- Dataset content -
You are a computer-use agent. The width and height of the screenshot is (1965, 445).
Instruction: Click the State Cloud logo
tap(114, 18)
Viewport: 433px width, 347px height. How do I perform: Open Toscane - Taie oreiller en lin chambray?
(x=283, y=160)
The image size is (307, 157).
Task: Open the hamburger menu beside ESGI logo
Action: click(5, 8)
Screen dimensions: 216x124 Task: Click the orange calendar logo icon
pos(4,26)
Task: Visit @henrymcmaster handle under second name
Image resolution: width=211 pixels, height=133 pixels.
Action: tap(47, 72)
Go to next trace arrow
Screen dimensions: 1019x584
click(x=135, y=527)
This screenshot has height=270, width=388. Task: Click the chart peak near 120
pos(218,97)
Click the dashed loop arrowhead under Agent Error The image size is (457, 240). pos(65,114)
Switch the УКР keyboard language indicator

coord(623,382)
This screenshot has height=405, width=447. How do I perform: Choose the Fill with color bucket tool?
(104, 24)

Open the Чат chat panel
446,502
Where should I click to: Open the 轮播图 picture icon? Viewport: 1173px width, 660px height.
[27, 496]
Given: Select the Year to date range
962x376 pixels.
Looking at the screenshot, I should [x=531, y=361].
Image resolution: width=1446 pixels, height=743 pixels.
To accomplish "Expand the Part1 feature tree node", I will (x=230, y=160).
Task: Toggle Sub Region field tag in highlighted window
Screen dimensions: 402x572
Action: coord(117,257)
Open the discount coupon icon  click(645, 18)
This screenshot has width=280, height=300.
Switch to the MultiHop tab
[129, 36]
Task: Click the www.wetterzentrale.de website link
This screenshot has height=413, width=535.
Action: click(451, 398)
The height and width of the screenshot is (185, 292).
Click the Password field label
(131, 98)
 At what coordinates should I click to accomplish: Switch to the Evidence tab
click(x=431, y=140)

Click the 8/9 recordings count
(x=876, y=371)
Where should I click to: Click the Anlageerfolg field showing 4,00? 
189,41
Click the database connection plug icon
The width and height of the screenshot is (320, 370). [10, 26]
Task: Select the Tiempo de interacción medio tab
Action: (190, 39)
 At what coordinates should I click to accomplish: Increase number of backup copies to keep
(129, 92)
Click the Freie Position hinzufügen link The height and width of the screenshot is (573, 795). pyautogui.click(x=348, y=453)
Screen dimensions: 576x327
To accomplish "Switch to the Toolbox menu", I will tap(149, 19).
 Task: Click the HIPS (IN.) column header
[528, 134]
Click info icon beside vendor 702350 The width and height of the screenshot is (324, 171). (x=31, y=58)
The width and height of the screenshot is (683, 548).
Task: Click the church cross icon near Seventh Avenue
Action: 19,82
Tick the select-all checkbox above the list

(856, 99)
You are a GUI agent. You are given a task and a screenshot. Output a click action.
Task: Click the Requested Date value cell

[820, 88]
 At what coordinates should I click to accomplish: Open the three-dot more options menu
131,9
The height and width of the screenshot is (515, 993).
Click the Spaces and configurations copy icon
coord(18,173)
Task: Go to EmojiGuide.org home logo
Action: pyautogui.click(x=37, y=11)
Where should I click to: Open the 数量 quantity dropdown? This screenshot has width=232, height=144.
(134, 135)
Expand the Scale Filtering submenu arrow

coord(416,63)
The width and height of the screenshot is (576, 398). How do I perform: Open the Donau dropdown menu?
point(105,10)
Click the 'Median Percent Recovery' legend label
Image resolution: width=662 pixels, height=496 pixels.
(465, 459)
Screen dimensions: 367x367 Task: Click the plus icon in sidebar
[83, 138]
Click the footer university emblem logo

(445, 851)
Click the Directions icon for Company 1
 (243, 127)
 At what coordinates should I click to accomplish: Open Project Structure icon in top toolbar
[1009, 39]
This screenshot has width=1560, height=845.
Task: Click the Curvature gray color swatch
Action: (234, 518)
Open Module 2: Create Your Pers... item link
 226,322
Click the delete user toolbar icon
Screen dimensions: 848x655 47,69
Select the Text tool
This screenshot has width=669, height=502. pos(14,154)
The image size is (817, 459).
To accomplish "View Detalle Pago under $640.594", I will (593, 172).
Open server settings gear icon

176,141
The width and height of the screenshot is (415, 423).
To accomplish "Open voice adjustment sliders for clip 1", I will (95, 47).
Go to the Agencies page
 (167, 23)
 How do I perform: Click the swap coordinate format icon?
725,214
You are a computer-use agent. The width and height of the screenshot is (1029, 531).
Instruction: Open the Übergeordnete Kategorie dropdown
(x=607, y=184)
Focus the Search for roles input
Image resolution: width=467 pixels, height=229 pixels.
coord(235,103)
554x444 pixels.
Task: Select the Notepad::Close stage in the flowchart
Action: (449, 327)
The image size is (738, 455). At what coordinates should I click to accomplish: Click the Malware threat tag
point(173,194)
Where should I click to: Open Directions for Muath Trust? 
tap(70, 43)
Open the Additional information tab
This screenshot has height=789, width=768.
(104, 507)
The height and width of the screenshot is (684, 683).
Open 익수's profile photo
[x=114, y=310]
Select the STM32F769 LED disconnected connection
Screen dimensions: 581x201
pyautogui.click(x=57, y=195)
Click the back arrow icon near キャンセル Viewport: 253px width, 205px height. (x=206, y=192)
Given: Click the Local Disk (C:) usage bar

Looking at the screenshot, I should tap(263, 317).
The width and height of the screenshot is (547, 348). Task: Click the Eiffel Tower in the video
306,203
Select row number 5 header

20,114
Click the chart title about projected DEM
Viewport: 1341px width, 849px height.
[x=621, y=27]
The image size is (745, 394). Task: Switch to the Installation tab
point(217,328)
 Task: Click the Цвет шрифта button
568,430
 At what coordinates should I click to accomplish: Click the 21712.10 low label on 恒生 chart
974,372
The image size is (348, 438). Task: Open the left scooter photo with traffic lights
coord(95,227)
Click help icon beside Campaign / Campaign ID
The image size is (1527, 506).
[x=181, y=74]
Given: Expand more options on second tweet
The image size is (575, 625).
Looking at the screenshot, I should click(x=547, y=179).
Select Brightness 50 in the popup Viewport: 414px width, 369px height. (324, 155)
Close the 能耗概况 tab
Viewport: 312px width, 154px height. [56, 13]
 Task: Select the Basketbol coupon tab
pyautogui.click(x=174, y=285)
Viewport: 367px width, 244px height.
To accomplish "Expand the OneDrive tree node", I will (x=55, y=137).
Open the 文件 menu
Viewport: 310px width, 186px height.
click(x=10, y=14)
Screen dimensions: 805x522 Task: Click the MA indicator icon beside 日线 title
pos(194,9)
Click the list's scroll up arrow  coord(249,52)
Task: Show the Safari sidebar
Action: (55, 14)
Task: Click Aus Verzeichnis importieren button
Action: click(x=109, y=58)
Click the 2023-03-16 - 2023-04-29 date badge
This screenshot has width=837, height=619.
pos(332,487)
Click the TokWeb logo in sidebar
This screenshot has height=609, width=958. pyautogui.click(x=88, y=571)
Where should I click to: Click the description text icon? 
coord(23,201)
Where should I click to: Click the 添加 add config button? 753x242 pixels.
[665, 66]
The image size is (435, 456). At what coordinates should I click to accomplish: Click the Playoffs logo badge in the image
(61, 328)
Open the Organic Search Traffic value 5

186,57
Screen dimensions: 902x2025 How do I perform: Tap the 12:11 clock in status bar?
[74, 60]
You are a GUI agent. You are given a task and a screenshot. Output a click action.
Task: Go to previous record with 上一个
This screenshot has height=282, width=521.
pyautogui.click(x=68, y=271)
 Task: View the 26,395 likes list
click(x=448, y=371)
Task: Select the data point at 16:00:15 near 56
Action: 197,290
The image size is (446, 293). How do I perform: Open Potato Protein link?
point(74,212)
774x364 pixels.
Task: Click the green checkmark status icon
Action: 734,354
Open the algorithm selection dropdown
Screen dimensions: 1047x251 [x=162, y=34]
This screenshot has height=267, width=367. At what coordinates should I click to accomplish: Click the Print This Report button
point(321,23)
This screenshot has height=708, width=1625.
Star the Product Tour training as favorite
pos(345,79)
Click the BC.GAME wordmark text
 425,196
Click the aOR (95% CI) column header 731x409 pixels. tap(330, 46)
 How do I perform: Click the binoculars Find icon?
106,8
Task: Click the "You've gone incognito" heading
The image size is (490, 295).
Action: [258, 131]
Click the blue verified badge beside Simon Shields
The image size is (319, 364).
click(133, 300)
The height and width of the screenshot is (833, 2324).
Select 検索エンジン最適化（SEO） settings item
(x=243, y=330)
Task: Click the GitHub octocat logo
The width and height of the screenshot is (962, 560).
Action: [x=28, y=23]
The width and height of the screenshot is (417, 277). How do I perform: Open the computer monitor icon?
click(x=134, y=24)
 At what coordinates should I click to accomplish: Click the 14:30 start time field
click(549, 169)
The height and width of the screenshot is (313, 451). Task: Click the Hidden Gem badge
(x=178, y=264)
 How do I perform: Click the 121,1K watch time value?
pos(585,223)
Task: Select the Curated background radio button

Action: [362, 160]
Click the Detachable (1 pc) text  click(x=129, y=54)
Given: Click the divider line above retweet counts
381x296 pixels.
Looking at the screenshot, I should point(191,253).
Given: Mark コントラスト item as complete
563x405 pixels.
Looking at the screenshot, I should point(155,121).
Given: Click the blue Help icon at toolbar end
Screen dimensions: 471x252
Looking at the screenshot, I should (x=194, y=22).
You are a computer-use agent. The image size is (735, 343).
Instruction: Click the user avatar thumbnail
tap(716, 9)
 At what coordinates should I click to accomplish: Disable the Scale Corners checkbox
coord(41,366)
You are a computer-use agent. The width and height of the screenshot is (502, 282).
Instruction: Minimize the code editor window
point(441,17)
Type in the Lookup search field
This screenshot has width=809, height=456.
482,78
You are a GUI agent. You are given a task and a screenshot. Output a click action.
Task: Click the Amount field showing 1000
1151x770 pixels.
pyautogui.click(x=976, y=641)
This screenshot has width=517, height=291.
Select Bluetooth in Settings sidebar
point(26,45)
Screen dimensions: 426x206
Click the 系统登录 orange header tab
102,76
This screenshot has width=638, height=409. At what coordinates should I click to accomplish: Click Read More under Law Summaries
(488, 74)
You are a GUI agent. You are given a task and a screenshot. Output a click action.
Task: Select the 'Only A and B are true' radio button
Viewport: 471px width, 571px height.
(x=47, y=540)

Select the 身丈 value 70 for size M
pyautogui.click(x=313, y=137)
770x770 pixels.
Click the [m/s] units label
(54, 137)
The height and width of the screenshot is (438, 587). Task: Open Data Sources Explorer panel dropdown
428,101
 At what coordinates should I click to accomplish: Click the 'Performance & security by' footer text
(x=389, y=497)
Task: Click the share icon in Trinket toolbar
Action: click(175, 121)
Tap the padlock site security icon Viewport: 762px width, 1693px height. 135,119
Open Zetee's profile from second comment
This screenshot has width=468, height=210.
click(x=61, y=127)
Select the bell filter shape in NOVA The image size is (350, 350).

- Task to carry out -
Restate the line containing "This screenshot has width=638, height=409." and every remaining line of the records word for word. Add nothing.

- Exercise solution -
This screenshot has width=638, height=409. At what coordinates should I click to accomplish: Click Read More under Law Summaries
(488, 74)
You are a GUI agent. You are given a task and a screenshot. Output a click action.
Task: Select the 'Only A and B are true' radio button
Viewport: 471px width, 571px height.
(x=47, y=540)

Select the 身丈 value 70 for size M
pyautogui.click(x=313, y=137)
770x770 pixels.
Click the [m/s] units label
(54, 137)
The height and width of the screenshot is (438, 587). Task: Open Data Sources Explorer panel dropdown
428,101
 At what coordinates should I click to accomplish: Click the 'Performance & security by' footer text
(x=389, y=497)
Task: Click the share icon in Trinket toolbar
Action: click(175, 121)
Tap the padlock site security icon Viewport: 762px width, 1693px height. 135,119
Open Zetee's profile from second comment
This screenshot has width=468, height=210.
click(x=61, y=127)
Select the bell filter shape in NOVA The image size is (350, 350).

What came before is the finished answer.